Saved entries:
- - -

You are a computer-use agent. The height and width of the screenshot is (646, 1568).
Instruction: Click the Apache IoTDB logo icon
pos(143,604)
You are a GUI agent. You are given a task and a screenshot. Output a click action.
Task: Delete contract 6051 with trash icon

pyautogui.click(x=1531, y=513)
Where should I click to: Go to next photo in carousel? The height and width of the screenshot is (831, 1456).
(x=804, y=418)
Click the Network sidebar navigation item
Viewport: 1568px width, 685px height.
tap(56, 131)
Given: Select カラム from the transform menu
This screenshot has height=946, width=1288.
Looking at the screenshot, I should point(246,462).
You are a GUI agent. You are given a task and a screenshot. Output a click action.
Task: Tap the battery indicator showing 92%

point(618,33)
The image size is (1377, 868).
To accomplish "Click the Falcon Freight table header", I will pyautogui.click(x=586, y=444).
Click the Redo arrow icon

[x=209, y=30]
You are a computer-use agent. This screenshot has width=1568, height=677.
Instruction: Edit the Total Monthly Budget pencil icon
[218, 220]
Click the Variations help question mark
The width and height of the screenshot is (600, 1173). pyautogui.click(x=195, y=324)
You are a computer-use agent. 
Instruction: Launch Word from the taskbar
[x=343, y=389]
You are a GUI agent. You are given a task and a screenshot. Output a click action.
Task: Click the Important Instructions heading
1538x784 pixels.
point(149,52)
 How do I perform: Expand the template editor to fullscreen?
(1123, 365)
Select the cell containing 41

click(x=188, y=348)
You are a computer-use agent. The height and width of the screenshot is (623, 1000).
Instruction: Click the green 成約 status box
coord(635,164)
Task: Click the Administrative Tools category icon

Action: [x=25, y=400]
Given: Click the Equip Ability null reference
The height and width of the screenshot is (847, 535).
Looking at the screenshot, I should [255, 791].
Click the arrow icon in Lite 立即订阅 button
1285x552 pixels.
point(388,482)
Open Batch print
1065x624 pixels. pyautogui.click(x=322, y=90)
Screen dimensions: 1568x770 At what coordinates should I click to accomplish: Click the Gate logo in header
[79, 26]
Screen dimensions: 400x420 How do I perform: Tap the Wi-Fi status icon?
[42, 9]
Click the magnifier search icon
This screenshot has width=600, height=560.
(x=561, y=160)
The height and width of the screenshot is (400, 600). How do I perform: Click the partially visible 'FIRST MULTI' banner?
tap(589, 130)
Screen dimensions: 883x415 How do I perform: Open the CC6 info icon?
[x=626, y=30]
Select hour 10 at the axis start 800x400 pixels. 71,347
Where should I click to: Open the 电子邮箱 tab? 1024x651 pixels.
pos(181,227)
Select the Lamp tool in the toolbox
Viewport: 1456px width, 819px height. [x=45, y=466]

- - -

## [Work item]
Without altering a single character, write out every record above.

## [Answer space]
You are a computer-use agent. The height and width of the screenshot is (646, 1568).
Instruction: Click the Apache IoTDB logo icon
pos(143,604)
You are a GUI agent. You are given a task and a screenshot. Output a click action.
Task: Delete contract 6051 with trash icon

pyautogui.click(x=1531, y=513)
Where should I click to: Go to next photo in carousel? The height and width of the screenshot is (831, 1456).
(x=804, y=418)
Click the Network sidebar navigation item
Viewport: 1568px width, 685px height.
tap(56, 131)
Given: Select カラム from the transform menu
This screenshot has height=946, width=1288.
Looking at the screenshot, I should point(246,462).
You are a GUI agent. You are given a task and a screenshot. Output a click action.
Task: Tap the battery indicator showing 92%

point(618,33)
The image size is (1377, 868).
To accomplish "Click the Falcon Freight table header", I will pyautogui.click(x=586, y=444).
Click the Redo arrow icon

[x=209, y=30]
You are a computer-use agent. This screenshot has width=1568, height=677.
Instruction: Edit the Total Monthly Budget pencil icon
[218, 220]
Click the Variations help question mark
The width and height of the screenshot is (600, 1173). pyautogui.click(x=195, y=324)
You are a computer-use agent. 
Instruction: Launch Word from the taskbar
[x=343, y=389]
You are a GUI agent. You are given a task and a screenshot. Output a click action.
Task: Click the Important Instructions heading
1538x784 pixels.
point(149,52)
 How do I perform: Expand the template editor to fullscreen?
(1123, 365)
Select the cell containing 41

click(x=188, y=348)
You are a computer-use agent. The height and width of the screenshot is (623, 1000).
Instruction: Click the green 成約 status box
coord(635,164)
Task: Click the Administrative Tools category icon

Action: [x=25, y=400]
Given: Click the Equip Ability null reference
The height and width of the screenshot is (847, 535).
Looking at the screenshot, I should [255, 791].
Click the arrow icon in Lite 立即订阅 button
1285x552 pixels.
point(388,482)
Open Batch print
1065x624 pixels. pyautogui.click(x=322, y=90)
Screen dimensions: 1568x770 At what coordinates should I click to accomplish: Click the Gate logo in header
[79, 26]
Screen dimensions: 400x420 How do I perform: Tap the Wi-Fi status icon?
[42, 9]
Click the magnifier search icon
This screenshot has width=600, height=560.
(x=561, y=160)
The height and width of the screenshot is (400, 600). How do I perform: Click the partially visible 'FIRST MULTI' banner?
tap(589, 130)
Screen dimensions: 883x415 How do I perform: Open the CC6 info icon?
[x=626, y=30]
Select hour 10 at the axis start 800x400 pixels. 71,347
Where should I click to: Open the 电子邮箱 tab? 1024x651 pixels.
pos(181,227)
Select the Lamp tool in the toolbox
Viewport: 1456px width, 819px height. [x=45, y=466]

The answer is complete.